Cuchumá Hill Holds Dual Heritage Status in Mexico and the U.S.
Cuchumá Hill is not an ordinary stretch of borderland. Mexico classifies it as intangible cultural heritage, a designation that recognizes the ongoing spiritual practices the Kumeyaay have carried out there for centuries. On the U.S. side, Tecate Peak has been listed on the National Register of Historic Places since 1992. That dual recognition makes the site unusual along the 1,954-mile border.
The Kumeyaay are one of the oldest Indigenous groups in the Californias. Their ancestral territory spans from coastal San Diego County south into the mountains and deserts of northern Baja California. Communities exist on both sides of the border, connected by shared language, kinship, and ceremony. Cuchumá Hill has long served as a gathering place for rituals and the transmission of knowledge from elders to younger generations.
Isaul Adams Cuero, a Kumeyaay man, told El Universal that the hill was historically where “wise” members of the group passed life lessons to students. Claudia Cota, a Kumeyaay woman and councilor with the Tecate municipal government, told KSDY Channel 50 that the detonations “have altered the natural environment of the hill.” She pointed to damage to small animals, native flora, and subterranean water that feeds local aquifers.
Trump Administration Waived Over Two Dozen Protective Laws
The blasting is legally possible because the Trump administration invoked national security waivers to override environmental, archaeological, and water protection laws in the border zone. The same approach was used at Mount Cristo Rey near El Paso, where former Homeland Security Secretary Kristi Noem waived more than two dozen laws last June to speed construction.
These waivers are authorized under the REAL ID Act of 2005, which grants the Secretary of Homeland Security broad power to set aside legal requirements that would delay border barrier construction. Once invoked, there is essentially no domestic legal mechanism on the U.S. side to challenge the waivers in court. Federal judges have consistently upheld the waiver authority as constitutional.
That legal reality leaves Mexico with limited tools. Tecate Mayor Román Cota Muñoz told EFE he has chosen not to “interfere” because the construction is taking place on U.S. soil. But he acknowledged that “the hill’s location means any modification on one side has visible effects on the entire environment.”
Baja California Officials Are Pushing for Friday’s Meeting
Baja California’s state government arranged the Friday meeting with the U.S. consul in Tijuana. Kumeyaay representatives from both sides of the border and Mexico’s consul in San Diego are expected to attend. Alma Delia Abrego Ceballos, Baja California’s culture minister, said Cuchumá Hill represents “resistance and spirituality” for the Kumeyaay people.

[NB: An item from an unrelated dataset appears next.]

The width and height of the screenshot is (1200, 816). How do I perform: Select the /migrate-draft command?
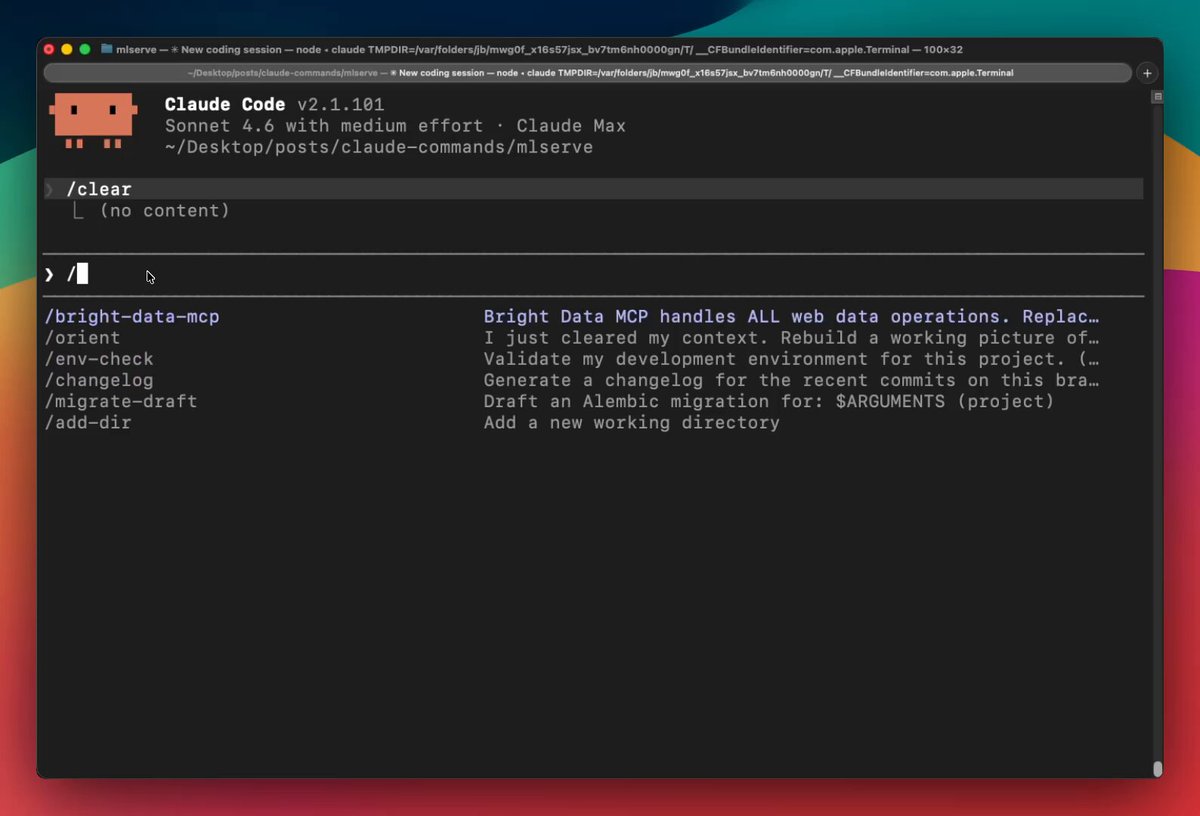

At the federal level, Gilberto Herrera Solórzano, a congressional deputy representing Tijuana, has called on Mexico’s Culture Ministry to investigate and publicly disclose the extent of the damage. He also urged the Ministry of Foreign Affairs (SRE) to push for a suspension of blasting. President Claudia Sheinbaum said last week that both ministries were already reviewing the situation.
Mexico’s legal leverage is limited but not nonexistent. The Foreign Relations Ministry could file a formal diplomatic protest or raise the issue through the International Boundary and Water Commission, the binational body that manages border infrastructure disputes. Mexico could also bring the matter before international cultural heritage bodies, though such efforts carry moral weight more than enforcement power.
Cuchumá Hill Is Visible Daily From Central Tecate
The hill dominates the landscape west of downtown Tecate. Residents describe it as the “faithful guardian” of the city. For anyone who has driven the Tecate crossing or spent time in the town’s central plaza, the rocky peak is a familiar and defining landmark.
The blasting follows a pattern established at Mount Cristo Rey, where the El Paso Sector of U.S. Border Patrol posted video of controlled detonations on March 16. In public comments to U.S. Customs and Border Protection about that project, more than 80 people expressed concern about environmental damage. CBP responded that a biological survey found “no federally listed threatened or endangered species” and determined there was “minimal impact to vegetation and behavioral patterns of wildlife.”
Friday’s meeting in Tijuana will be the first formal diplomatic engagement on the Cuchumá Hill blasting. Whether it produces a pause in construction or only a protest on the record remains to be seen. Reporting from La Jornada, EFE, El Universal, and El País contributed to this article.